Mittelberg - Riezlern - Söllereck Talstation - Probstweg - Freibergsee - Schwand - Faistenoy - Rappenalptal - Speicherhütte - Schrofenpass (Laufpassage Trittsicherheit erforderlich)- Lechleiten - Warth - Krumbach - Hochtannbergpass - Schröcken - Hopfreben - vor Schoppernau rechts ab - Neuhornbachhaus - Alpe Alt Hornbach - Starzeljoch (20 min. Laufpassage) - Starzelalpe - Stierhof - Obere Lüchle Alpe - Stutzalpe (gratis Enzian für Bezwinger dieser Tour in der Stutzalpe) - Bühlalpe - Mittelberg. Mehrere Einkehrmöglichkeiten entlang der Strecke. 

Kondition: 
Technik: 
Länge: 72,00 km
Höhendifferenz: 2160 m.
Strassenbelag: Asphalt,Kies,Waldboden


----------



## Campbeltown (8. August 2007)

Hallo,

viel Spaß dabei. Von Schoppernau bis geht es auf einem Schotterweg/Fahrstraße hinauf bis (fast) zum Neuhornbachhaus. Der Weg ist grundsätzlich gut fahrbar, wenn die Form stimmt;-)
Ziemlich steil - und vor allem geht es halt ziemlich lang bergauf. Kurz vor dem Neuhornbachhaus geht es dann rechts ab, man kann dann ein kurzes Stückchen ganz entspannt fahren und sich für die letzte Schiebepassage zum Starzeljoch etwas ausruhen. Die 20 Minuten haben mir allerdings nicht gereicht...
Auf der anderen Seite ist dann für mich auch erst einmal schieben angesagt gewesen - es wird dann bis zur ersten Alpe (Starzelalpe glaube ich) langsam besser bis wieder fahrbar, und dannach geht es ganz gut. Aber wirklich bis zur Obener Lüchlealpe fahren - vorher ins Tal abzukürzen empfiehlt sich meiner Meinugn nach nicht. Dann geht es ganz schön über Stutzalpe und Bühlalpe nach Mittelberg.
Insgesamt eine Runde zum Reinklotzen und Auspowern - echte Genießerstellen sind leider etwas wenige drinnen. 

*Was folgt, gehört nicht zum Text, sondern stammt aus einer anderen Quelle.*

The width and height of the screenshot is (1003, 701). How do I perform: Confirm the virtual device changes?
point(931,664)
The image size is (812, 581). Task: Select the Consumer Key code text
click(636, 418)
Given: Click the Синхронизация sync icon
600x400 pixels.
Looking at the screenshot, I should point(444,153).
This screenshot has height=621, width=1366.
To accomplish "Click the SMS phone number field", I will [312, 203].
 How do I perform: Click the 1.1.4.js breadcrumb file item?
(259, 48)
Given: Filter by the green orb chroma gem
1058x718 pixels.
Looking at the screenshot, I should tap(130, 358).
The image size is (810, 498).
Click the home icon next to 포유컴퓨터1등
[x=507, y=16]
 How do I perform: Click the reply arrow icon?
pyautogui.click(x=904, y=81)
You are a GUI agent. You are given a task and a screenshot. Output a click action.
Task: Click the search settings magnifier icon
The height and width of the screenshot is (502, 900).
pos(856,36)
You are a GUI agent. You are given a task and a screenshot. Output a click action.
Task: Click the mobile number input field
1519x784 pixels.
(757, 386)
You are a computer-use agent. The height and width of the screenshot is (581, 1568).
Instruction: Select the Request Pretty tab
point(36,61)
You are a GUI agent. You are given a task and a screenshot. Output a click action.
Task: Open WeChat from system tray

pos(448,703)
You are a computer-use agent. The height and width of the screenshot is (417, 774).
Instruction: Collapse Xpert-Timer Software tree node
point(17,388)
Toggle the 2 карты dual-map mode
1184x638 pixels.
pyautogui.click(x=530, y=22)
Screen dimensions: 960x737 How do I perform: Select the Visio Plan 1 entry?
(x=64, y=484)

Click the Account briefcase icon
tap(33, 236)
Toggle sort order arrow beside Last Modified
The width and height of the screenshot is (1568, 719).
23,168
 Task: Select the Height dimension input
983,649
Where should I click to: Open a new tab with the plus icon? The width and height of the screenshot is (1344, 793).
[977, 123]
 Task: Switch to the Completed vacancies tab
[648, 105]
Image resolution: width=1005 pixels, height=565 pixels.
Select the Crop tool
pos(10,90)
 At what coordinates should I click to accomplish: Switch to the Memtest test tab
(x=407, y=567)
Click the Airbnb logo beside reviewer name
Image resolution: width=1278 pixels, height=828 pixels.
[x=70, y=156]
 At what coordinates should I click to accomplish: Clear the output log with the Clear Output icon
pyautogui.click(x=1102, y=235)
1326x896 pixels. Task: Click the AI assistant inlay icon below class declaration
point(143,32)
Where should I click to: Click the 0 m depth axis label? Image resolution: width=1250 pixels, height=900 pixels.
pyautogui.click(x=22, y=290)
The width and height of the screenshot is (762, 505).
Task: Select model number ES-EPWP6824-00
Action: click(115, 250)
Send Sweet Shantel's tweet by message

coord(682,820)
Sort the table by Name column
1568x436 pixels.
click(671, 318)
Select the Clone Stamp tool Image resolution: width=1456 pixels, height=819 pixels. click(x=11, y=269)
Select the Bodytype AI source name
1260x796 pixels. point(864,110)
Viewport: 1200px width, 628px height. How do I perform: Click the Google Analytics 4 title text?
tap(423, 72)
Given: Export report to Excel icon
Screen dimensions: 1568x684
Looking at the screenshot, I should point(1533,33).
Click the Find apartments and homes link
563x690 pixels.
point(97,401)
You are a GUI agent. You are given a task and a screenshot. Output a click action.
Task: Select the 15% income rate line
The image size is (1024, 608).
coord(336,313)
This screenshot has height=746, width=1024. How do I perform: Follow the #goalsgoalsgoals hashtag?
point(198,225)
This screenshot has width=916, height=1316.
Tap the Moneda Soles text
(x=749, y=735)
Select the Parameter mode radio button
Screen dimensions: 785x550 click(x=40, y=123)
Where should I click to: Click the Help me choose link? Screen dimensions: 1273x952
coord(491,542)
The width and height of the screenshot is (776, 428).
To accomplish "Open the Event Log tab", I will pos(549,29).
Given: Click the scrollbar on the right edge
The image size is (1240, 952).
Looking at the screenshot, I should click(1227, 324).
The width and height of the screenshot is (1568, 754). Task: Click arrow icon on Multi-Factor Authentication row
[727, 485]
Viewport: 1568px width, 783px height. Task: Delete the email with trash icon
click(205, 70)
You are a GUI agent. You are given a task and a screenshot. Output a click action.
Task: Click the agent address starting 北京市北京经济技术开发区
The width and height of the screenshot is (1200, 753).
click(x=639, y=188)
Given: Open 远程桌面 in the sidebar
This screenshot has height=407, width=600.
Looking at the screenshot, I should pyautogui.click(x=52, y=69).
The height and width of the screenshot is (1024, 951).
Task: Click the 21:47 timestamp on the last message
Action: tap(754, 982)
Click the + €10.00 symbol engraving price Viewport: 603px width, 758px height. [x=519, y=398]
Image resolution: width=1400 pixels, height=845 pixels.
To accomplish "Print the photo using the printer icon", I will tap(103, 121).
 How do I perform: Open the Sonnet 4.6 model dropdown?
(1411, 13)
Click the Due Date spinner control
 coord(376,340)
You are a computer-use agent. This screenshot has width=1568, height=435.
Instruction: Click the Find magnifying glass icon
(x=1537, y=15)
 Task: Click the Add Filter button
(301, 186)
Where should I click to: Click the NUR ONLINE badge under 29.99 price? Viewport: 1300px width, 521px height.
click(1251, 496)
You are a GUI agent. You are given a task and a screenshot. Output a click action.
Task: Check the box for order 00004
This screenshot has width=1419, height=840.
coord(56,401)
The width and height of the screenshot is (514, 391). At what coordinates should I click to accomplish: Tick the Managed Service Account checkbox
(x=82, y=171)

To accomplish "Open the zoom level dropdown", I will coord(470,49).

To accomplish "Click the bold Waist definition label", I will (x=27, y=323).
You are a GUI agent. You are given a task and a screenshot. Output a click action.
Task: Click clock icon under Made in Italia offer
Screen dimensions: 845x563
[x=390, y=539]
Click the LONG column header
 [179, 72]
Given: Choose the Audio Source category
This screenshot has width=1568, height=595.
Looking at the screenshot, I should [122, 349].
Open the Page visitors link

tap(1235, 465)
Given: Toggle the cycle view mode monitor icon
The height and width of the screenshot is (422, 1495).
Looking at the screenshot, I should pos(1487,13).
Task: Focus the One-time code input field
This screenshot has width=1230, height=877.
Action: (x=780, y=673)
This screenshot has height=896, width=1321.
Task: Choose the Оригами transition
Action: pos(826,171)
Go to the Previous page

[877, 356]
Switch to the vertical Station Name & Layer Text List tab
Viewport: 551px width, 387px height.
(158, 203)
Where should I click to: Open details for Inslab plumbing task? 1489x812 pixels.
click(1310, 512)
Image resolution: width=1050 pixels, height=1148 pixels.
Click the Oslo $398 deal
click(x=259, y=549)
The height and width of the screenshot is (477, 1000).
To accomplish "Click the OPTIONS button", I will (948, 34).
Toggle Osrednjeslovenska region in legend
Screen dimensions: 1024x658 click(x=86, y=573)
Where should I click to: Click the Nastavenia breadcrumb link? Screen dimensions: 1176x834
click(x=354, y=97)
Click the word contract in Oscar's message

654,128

Viel Spaß  - und pass auf deine Digicam...


----------



## MTB-News.de




----------



## steilwand-ingo (8. August 2007)

Hallo,

kann Campbeltown zustimmen, sehe ich genauso, da gibt es wenig hinzuzufügen. Zu Deiner Motivation: Bild 1. Blick vom Walmendingerhorn auf die Stierhofalpe (oben) und Obere Lüchlealpe (unten im Bild) Bild 2. Blick vom Starzeljoch über die Ochsenhoferscharte auf den Ifen. Bild 3. Blick auf das Walmendingerhorn kurz vor Erreichen der Oberen Lüchlealpe. 
Viel Spaß bei uns im Tal.
Gruß, steilwand-ingo

http://members.aon.at/ibreuer/


----------



## berglandbiker (20. Mai 2008)

Hallo!
Ich fahr das kommende Wochenende nach Oberstdorf und bin auf Bikerundensuche 

Die Enzianrunde ist im Moment wohl noch nicht fahrbar, oder? Ausser vieleicht mit Schneefräse?

Geht die Bolgental Tour vieleicht schon? Ich konnte die Bergnamen da nicht wirklich zuordnen...

Grüße aus Graz


----------



## subdiver (20. Mai 2008)

Ab Freitag bin ich für ca. 2 Wochen in der Nähe von Oberstdorf 
und dem Kleinwalsertal (klar, als Rocky-Fahrer)  

Wie sieht es mit der Schneelage aus ?

Bei uns in den oberbayrischen Alpen hatte es vor 1 Woche noch
einigen Schnee auf den Nordseiten ab ca. 1.400m.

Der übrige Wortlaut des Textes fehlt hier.